» **Task objective**
Output the entries that follow character for character. Leave every image out.

» **Records**
>>>

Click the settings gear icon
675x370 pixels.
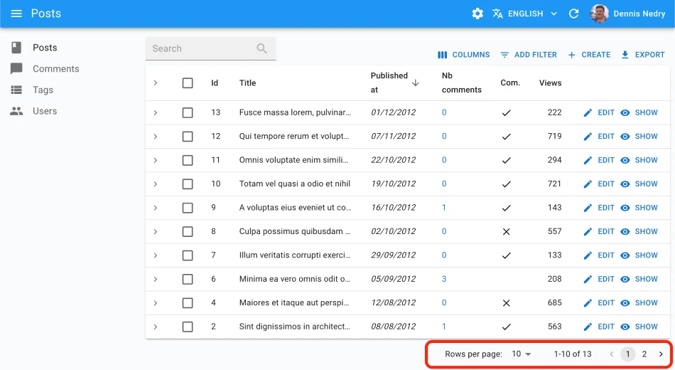coord(477,14)
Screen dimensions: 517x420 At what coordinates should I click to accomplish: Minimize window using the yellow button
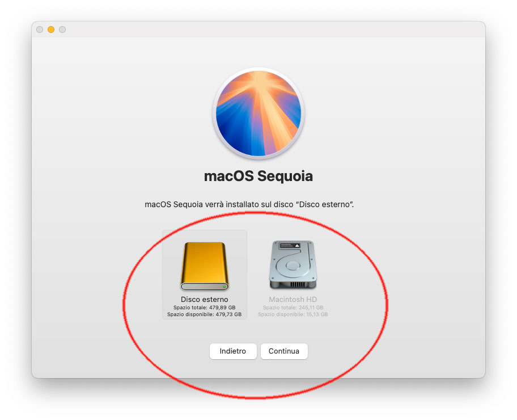click(51, 30)
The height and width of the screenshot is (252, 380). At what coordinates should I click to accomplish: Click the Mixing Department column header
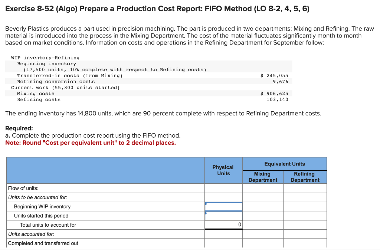263,177
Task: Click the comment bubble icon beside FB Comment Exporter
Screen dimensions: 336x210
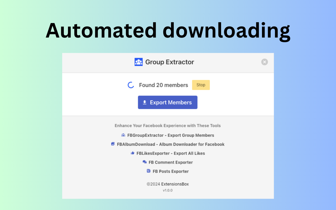Action: coord(145,162)
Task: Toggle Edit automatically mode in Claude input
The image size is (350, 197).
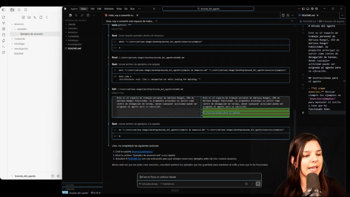Action: (x=148, y=184)
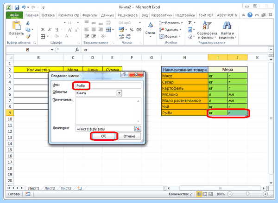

<<<

» **Task response**
Click the settings gear icon
675x370 pixels.
coord(477,14)
Screen dimensions: 517x420 At what coordinates should I click to accomplish: Minimize window using the yellow button
click(51, 30)
The height and width of the screenshot is (252, 380). At what coordinates should I click to accomplish: Click the Mixing Department column header
263,177
Task: Click the comment bubble icon beside FB Comment Exporter
Screen dimensions: 336x210
Action: coord(145,162)
Task: Toggle Edit automatically mode in Claude input
The image size is (350, 197).
Action: (x=148, y=184)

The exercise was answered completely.